Best practice on reading only part of a large file while saving memory?

Hi guys,

I’m try to optimize my program regarding reading a large file. So basically I have a large file with size over 2GB. I only need to read roughly 100MB of data from it each time. The reading process is triggered by human choice, so it is not frequent at all.

The original design is to load the large file to memory (2GB) at the very beginning, which works fine. However, I still view it as a waste of memory and it should be optimized. So I tried loading the whole file (+2GB), and extracting what I need (+100MB) to another memory block, and then clear the whole file (-2GB). The final memory usage is about 100MB, but this method still introduces a peak memory usage at 2GB for a short time.

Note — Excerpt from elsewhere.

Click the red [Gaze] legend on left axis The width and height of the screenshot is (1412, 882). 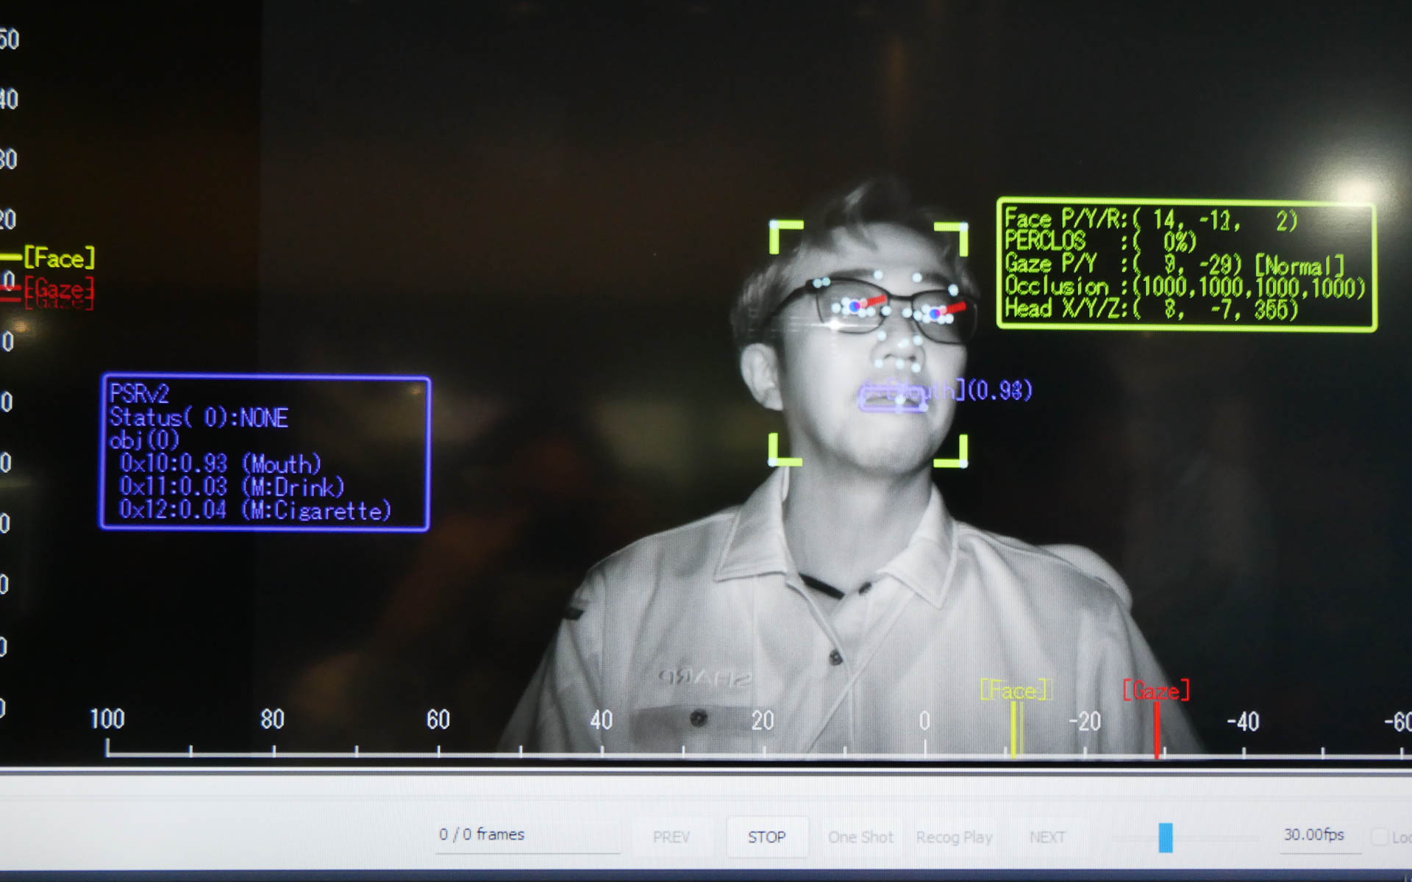point(59,290)
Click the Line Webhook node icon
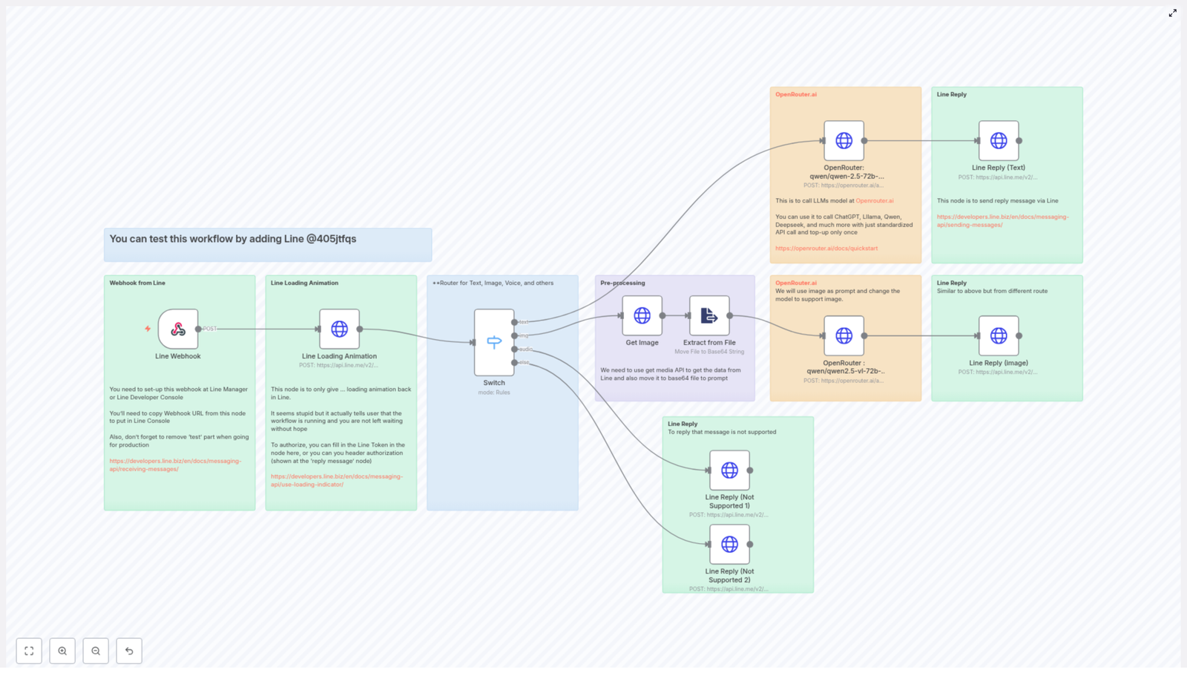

Is there any better method to avoid that 2GB peak memory usage?

Thanks,
Liang

The typical method of dealing with files larger than your ram budget is to use memory mapped files to access only the data you need from the file - telling the OS that the file is to be memory mapped means that when you access portions of your process memory space in that mapping, the OS will page in/out the pages of the file that you need to access - without consuming all available memory.

This is standard practice but I’m not sure if JUCE provides framework functions for doing this - wouldn’t surprise me if it did somewhere but I just haven’t encountered it yet myself …

See some details on the technique here:

Memory Mapped Files And Shared Memory For C++.

And here:

Thanks for your reply.

JUCE already has a class of MemoryMappedFile (classMemoryMappedFile). I guess using this class together with MemoryInputStream is the right way to practice memory mapped files with JUCE framework. I’m gonna give it a try :slight_smile:

Liang

2 Likes

Its a good practice to learn no matter which framework you’re using. Glad you found JUCE’s own classes for the subject …